Seelsorger kontra Börsen-Experte


Beschleunigung oder Entschleunigung? Pater Christoph Kreitmeir und Finanz-Profi Mick Knauff zeigen beim oberfränkischen Wirtschaftstreffen unterschiedliche Ansätze


P. Christoph referierte auf der Landesgartenschau in Bayreuth
P. Christoph referierte auf der Landesgartenschau in Bayreuth

Bayreuth, 23.04.2016 - Die oberfränkische Wirtschaft ist imstande, so manchen Widrigkeiten zu trotzen. Wer das bisher nicht glauben wollte, der konnte sich auf dem Gelände der erst einen Tag zuvor eröffneten Landesgartenschau in Bayreuth ein Bild davon machen. Trotz Dauerregens, Wind und Temperaturen von knapp über null Grad Celsius fand das oberfränkische Wirtschaftstreffen am Samstagnachmittag als Freiluftveranstaltung statt.

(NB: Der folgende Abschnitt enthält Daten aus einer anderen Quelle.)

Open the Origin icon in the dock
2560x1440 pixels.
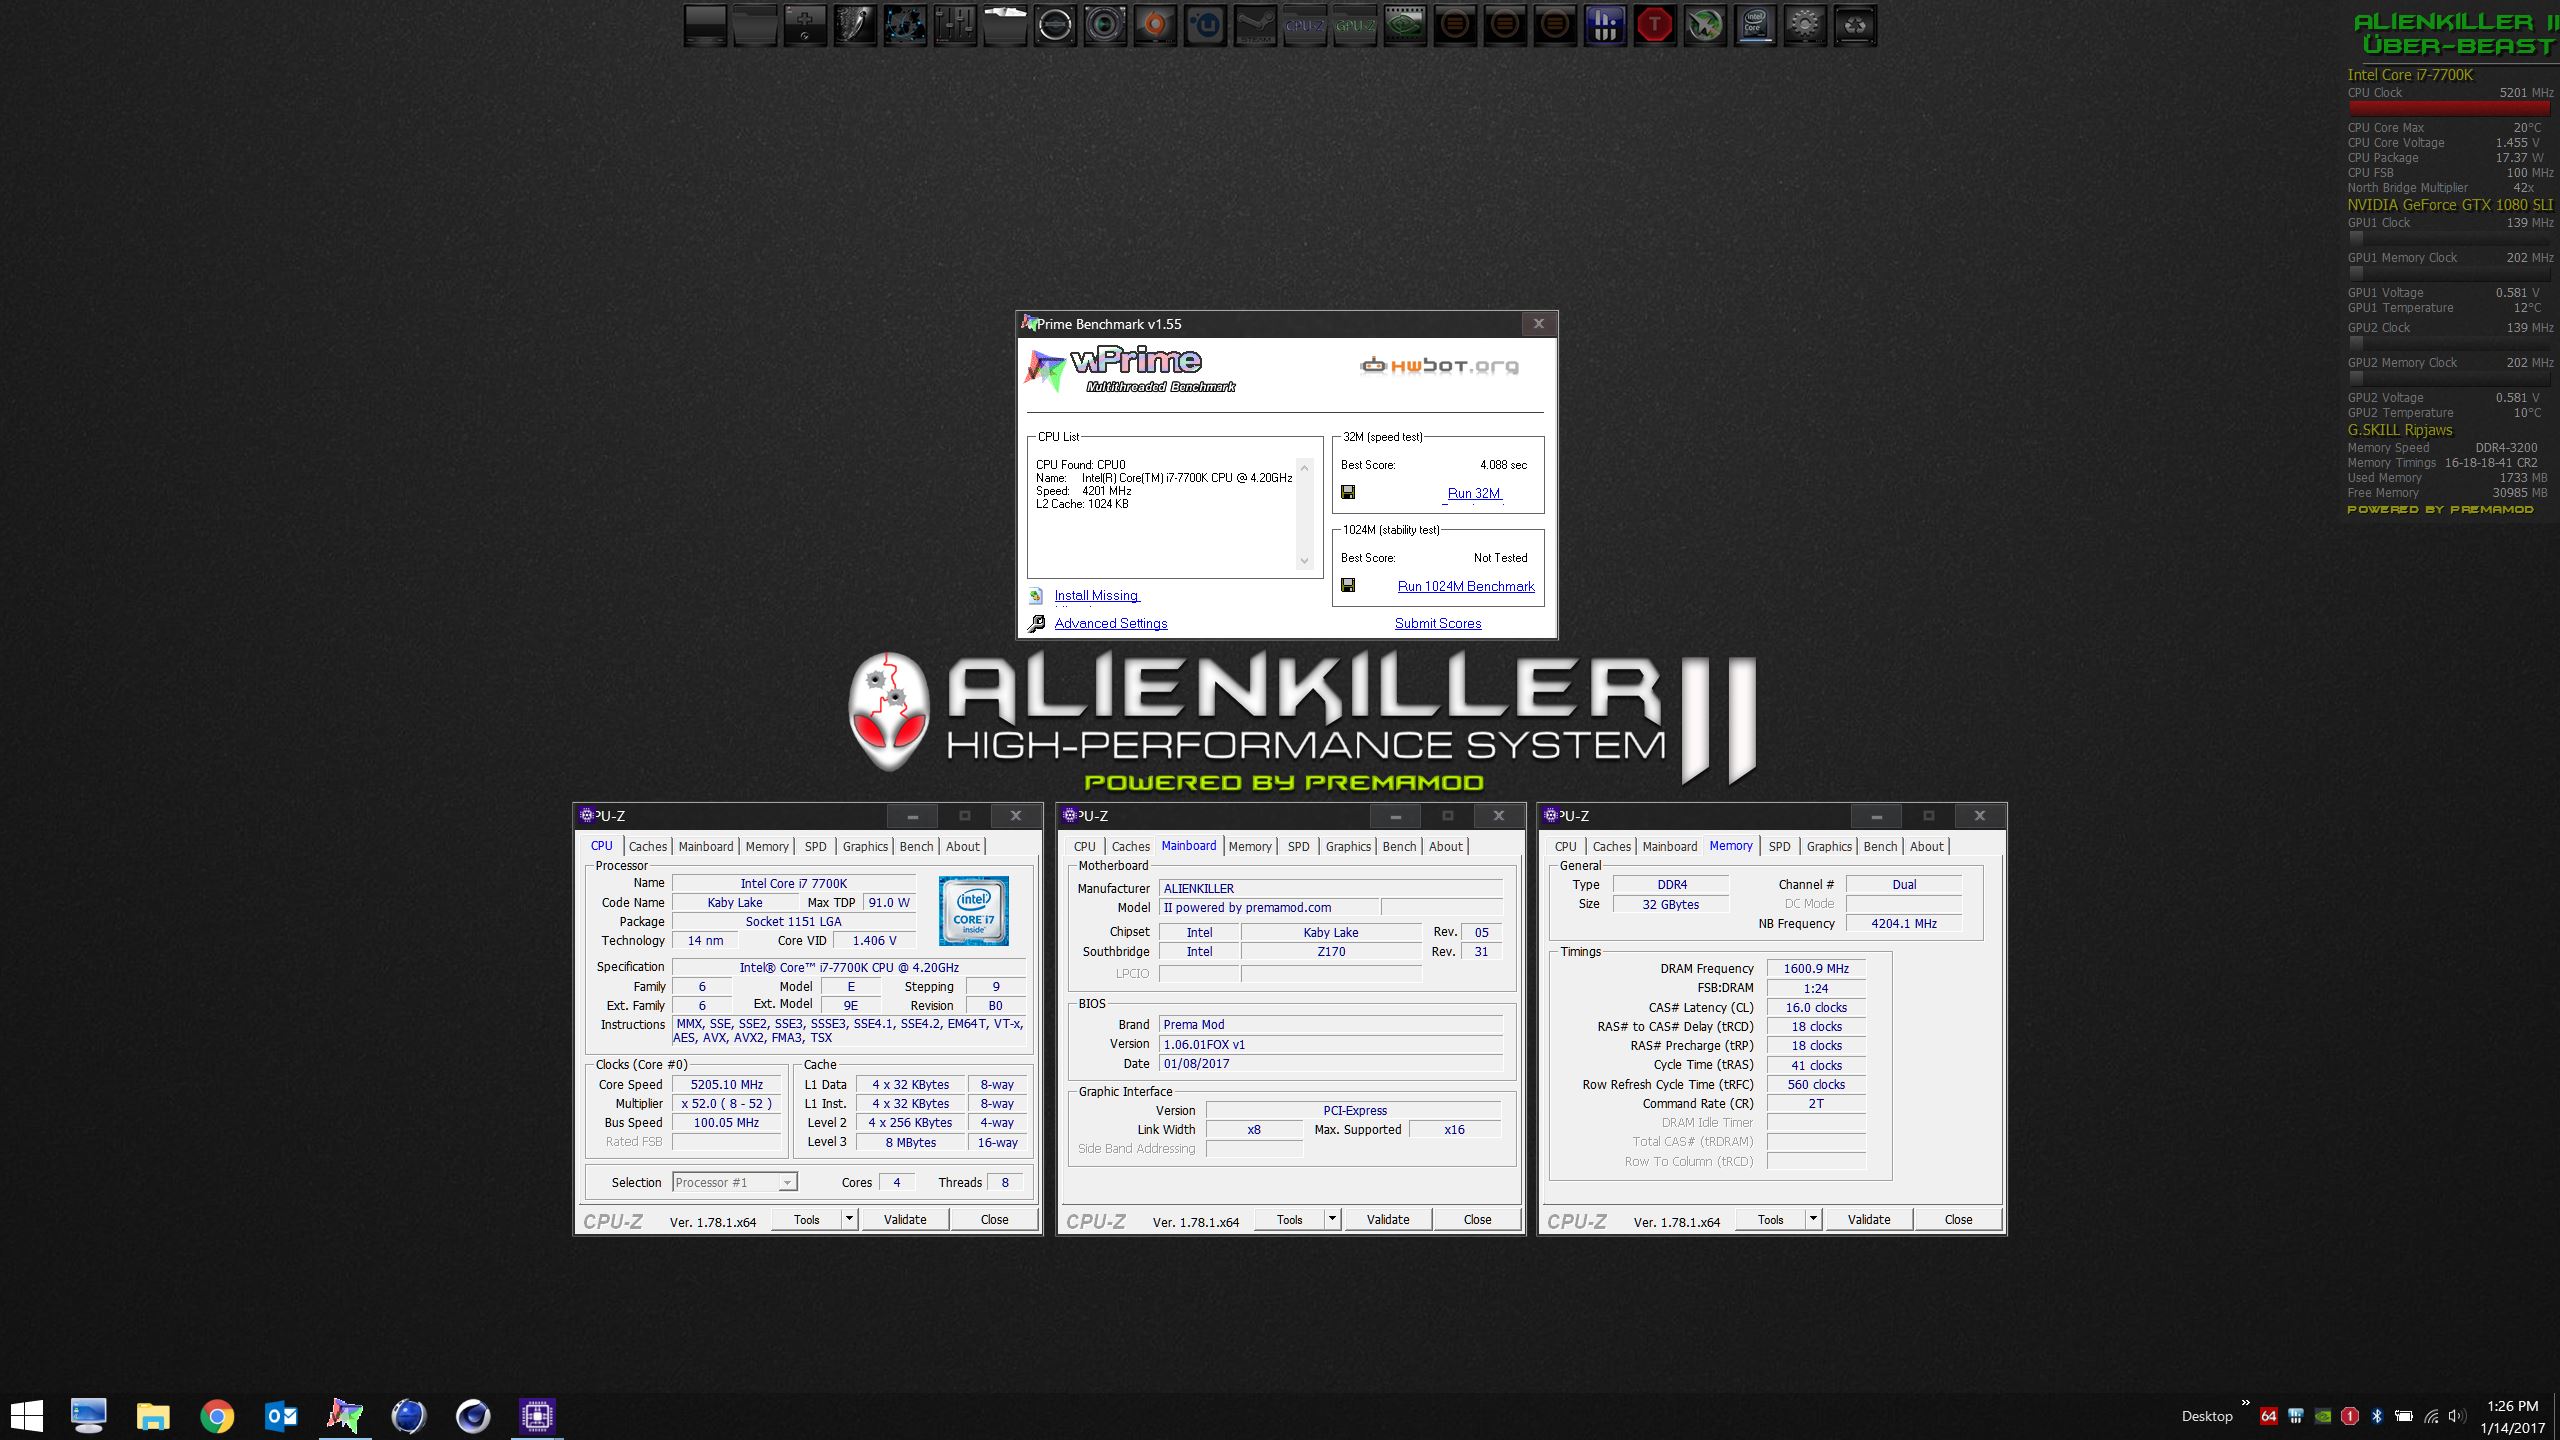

Freilich waren statt der angekündigten 280 Besucher deutlich unter 100 gekommen, doch sie hielten wacker aus und lauschten unter Regenschirmen und in Winterjacken verpackt, den Ausführungen der beiden Hauptredner: Mick Knauff, Börsenkorrespondent und Wirtschaftsjournalist aus Frankfurt, und Pater Christoph Kreitmeir, Wallfahrts-Seelsorger und Vikar im oberfränkischen Franziskanerkloster Vierzehnheiligen.

 

Es sollte um Beschleunigung und Entschleunigung gehen. Natürlich stand der Börsenfachmann für Beschleunigung, der Pater für Entschleunigung. Mick Knauff berichtete von hundert Prozent Computerhandel: Wer die schnellste Leitung hat, wird am Ende erfolgreich sein. Untereinander werde da nicht mehr viel auf dem Börsenparkett gesprochen. "Sie brauchen die schnellste Leitung, wenn Sie schnell handeln wollen", sagte der frühere Vorstand des inzwischen insolventen Deutschen Anlegerfernsehens (DAF) aus Kulmbach. Börse sei mittlerweile wieder en vogue, sagte Mick Knauff. Als Hintergrund dafür nannte er die Nullzins-Phase. Auf längere Sicht könne er den Aktienmarkt nur empfehlen.

 

Aus einer ganz anderen Welt kommt Christoph Kreitmeir vom Franziskanerkloster Vierzehnheiligen. "Das hektische Börsenumfeld wäre nicht meine Welt", sagte er, der ankündigte, sein Honorar syrischen Flüchtlingen zu spenden. Viele Menschen hetzten von einem Punkt der To-do-Liste zum nächsten, dabei wäre Entschleunigung doch so einfach. Pater Kreitmeir sah einen Trend zu weniger Hektik und Stress, hin zu mehr Gründlichkeit. Er plädierte für kluges statt hartes Arbeiten. Allein schon wegen der Natur sei Entschleunigung in Oberfranken gar nicht so schwer. Pater Kreitmeir hatte zahlreiche Tipps für gestresste Manager parat: Sie sollten so oft wie möglich versuchen, sich bewusst auszuklinken, Augenblicke zu genießen, Muße und Liebe zum Detail zu pflegen, zu trödeln statt zu hetzen, und auch mal ohne Armbanduhr aus dem Haus gehen.

 

"Zeit ist das kostbarste, was wir haben", sagte die bayerische Gesundheitsministerin Melanie Huml. Diese Zeit könne man in Oberfranken dank des hervorragenden kulturellen Angebots bestens nutzen, auch wenn vieles mittlerweile auf Effizienz getrimmt sei. "Wer liest nicht am Wochenende seine E-Mails? Wer erkundigt sich nicht im Urlaub nach seinem Arbeitgeber?", fragte die Ministerin. Hier gelte es, die richtige Balance zu finden.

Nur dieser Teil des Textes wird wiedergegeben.